Everyday Negotiation by Deboral M. Kolb & Judith Williams

Named as one of the Ten Best Books of 2000 by Harvard Business Review, this book is for two groups of people.

One group comprises of those who have the propensity to see negotiation not as a synonym for manipulation but as a process of discovering and leveraging on commonalities for win-win relationships of any kind. Originally titled 'The Shadow Negotiation: How Women Can Master the Hidden Agendas That Determine Bargaining Success' to draw women readers, this second edition is titled 'Everyday Negotiation' and recognises that the insights of women highlighted in the book are gems for men as well.
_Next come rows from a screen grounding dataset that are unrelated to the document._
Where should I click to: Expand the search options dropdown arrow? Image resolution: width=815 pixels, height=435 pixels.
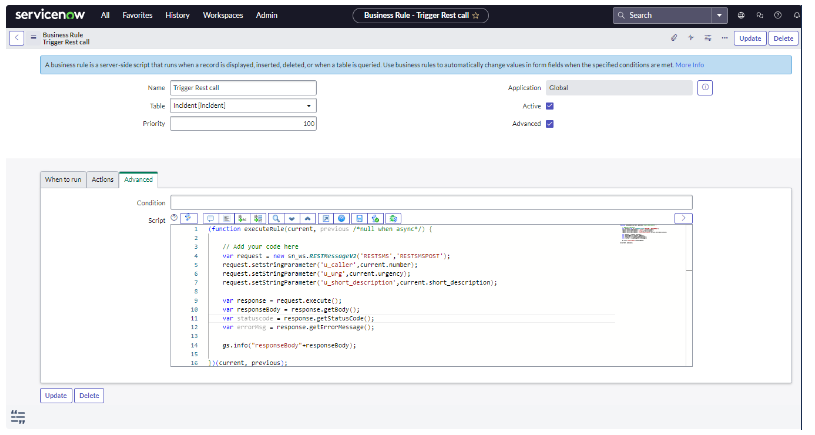720,16
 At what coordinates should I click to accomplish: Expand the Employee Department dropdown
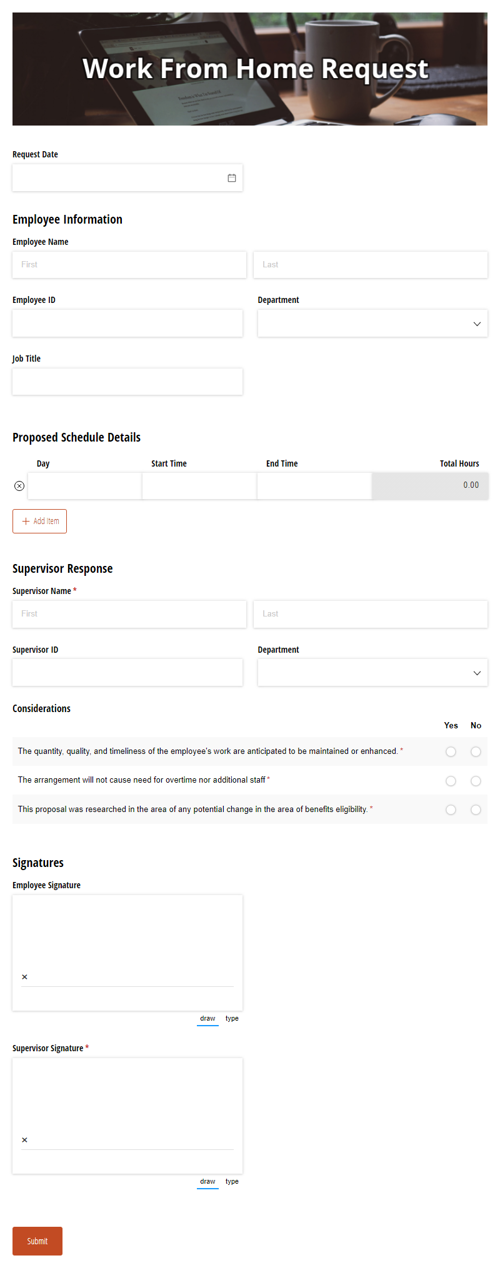(x=372, y=323)
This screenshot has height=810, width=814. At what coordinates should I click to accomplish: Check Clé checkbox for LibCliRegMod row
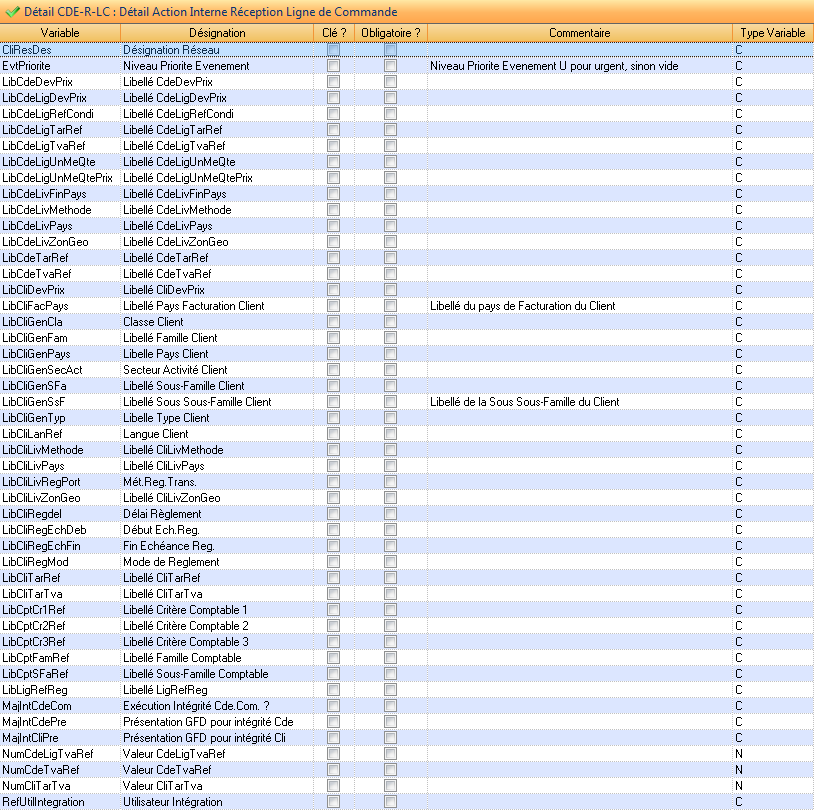333,562
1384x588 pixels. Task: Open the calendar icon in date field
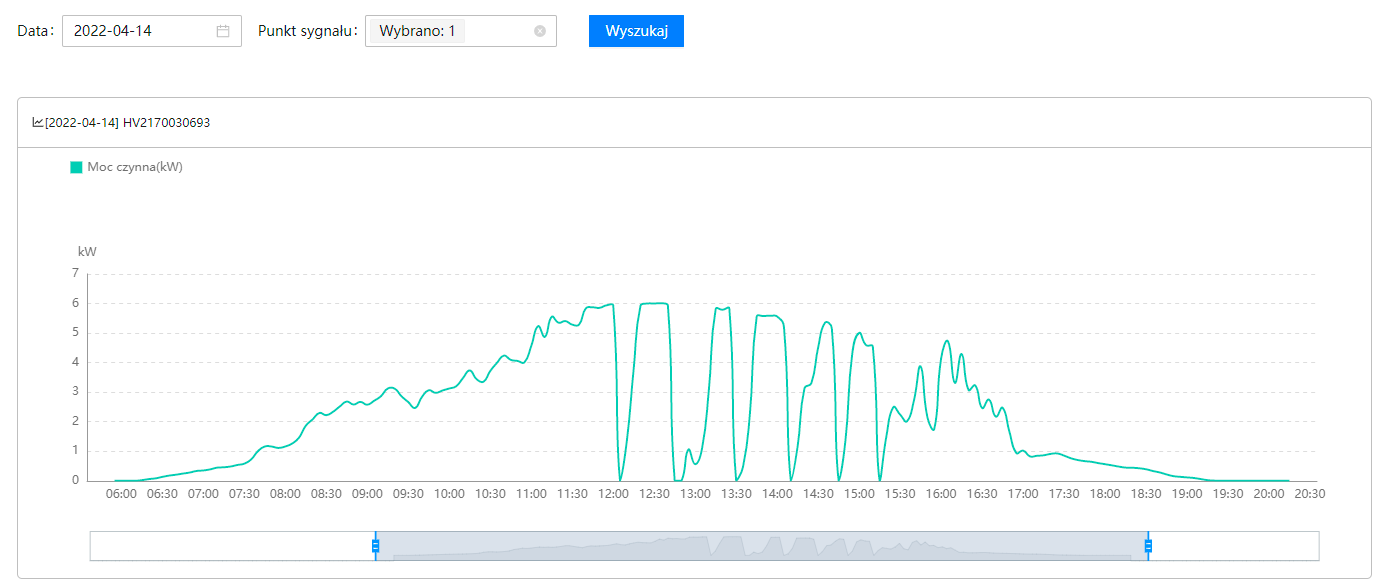click(223, 31)
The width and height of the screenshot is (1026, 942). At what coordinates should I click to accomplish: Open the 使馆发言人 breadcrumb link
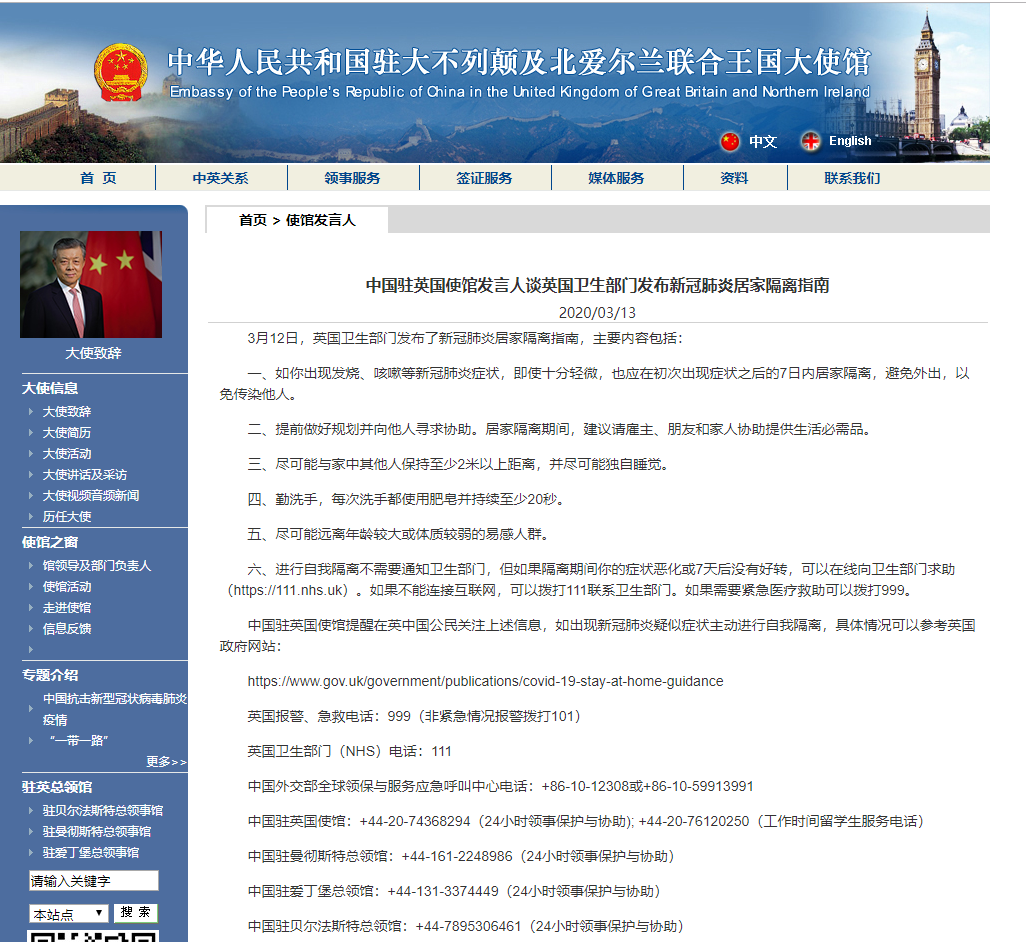click(320, 220)
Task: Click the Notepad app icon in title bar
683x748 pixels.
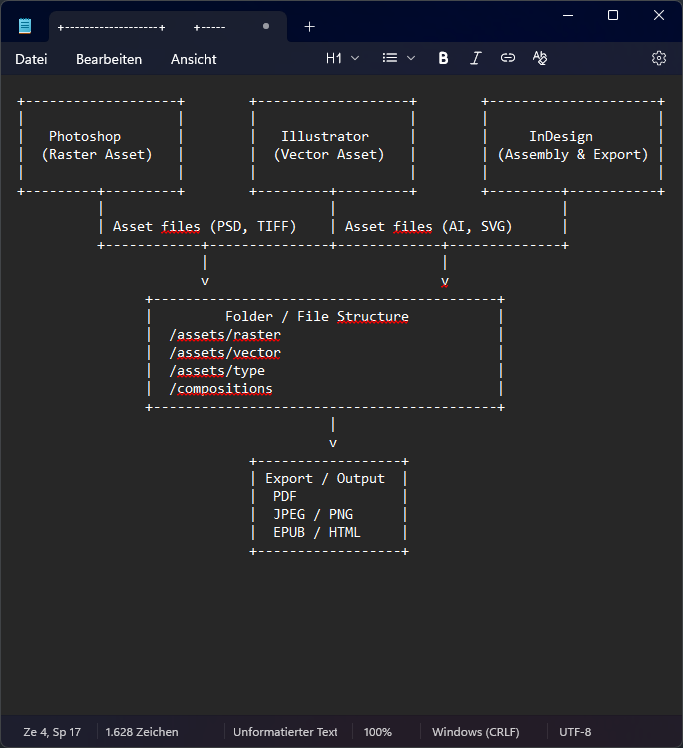Action: point(25,27)
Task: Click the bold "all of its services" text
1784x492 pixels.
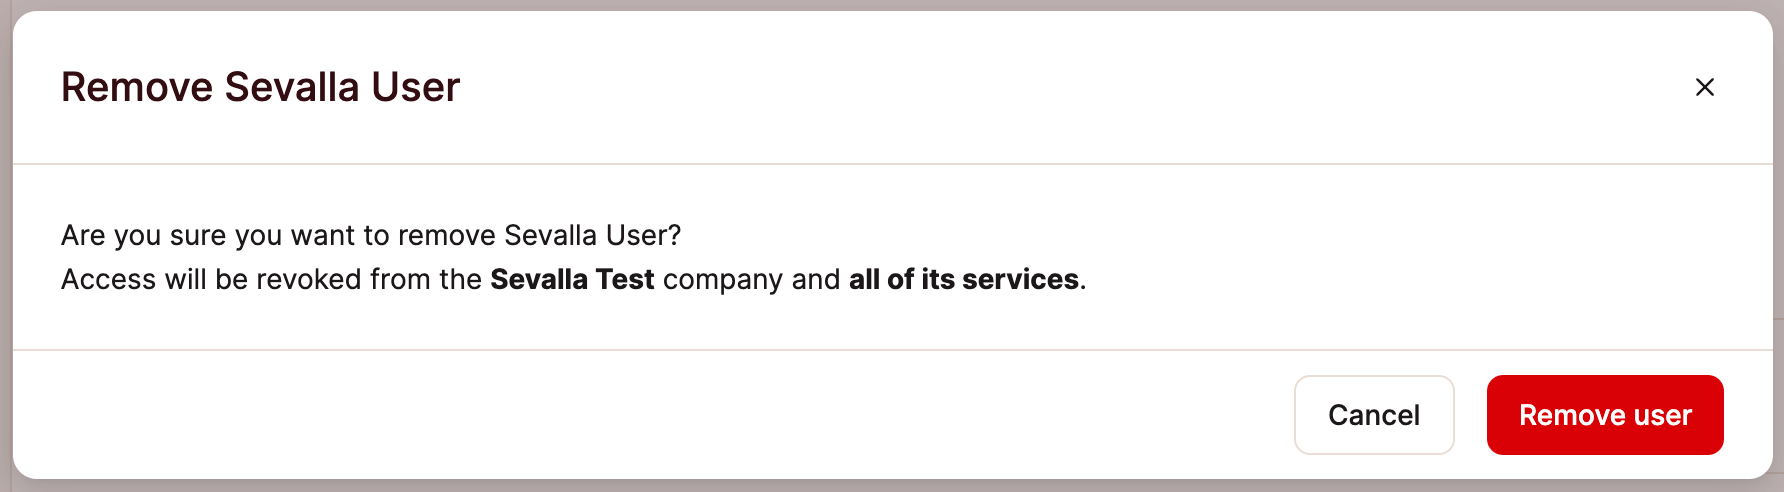Action: pos(963,279)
The other group includes anyone who feel that negotiation is a buzzword for the power-hungry and those apathetic to helpless ordinary folks. They feel they are the voiceless ordinary folks. If you belong to this group, this book will empower your as an advocate for the ordinary folks. Soon, you will find there is no such thing as helpless or voiceless ordinary folks. Everyone is in fact engaged in negotiation in one way or another; in open or insidious ways, with clear expressions or non-verbal cues.

Case studies are used throughout this book that make for enjoyable reading.

One thought summary: After reading a copy of this book from the library, I knew I had to have it for myself. As one who is often impregnated with the discontentment that precedes changes within myself, and around me, I enjoy the good outcomes of change but dread the discipline and time required to see it come through. Yet, changes are born of good negotiations where two parties eventually form a more positive sum of values. This book is real in that it does not have one-size-fits-all formulas, but sound principles that make the most important change possible: the change in ourselves.

Where you can get it: Kinokuniya S$35.00; National Library
Level of impact: Reduces frustrations, improves relations when I refuse to see people at the negotation table as 'for me or against me' proponents.
Timing of book: Being conflict-averse, I was drawn to the chapter titled 'Negotiating Change'.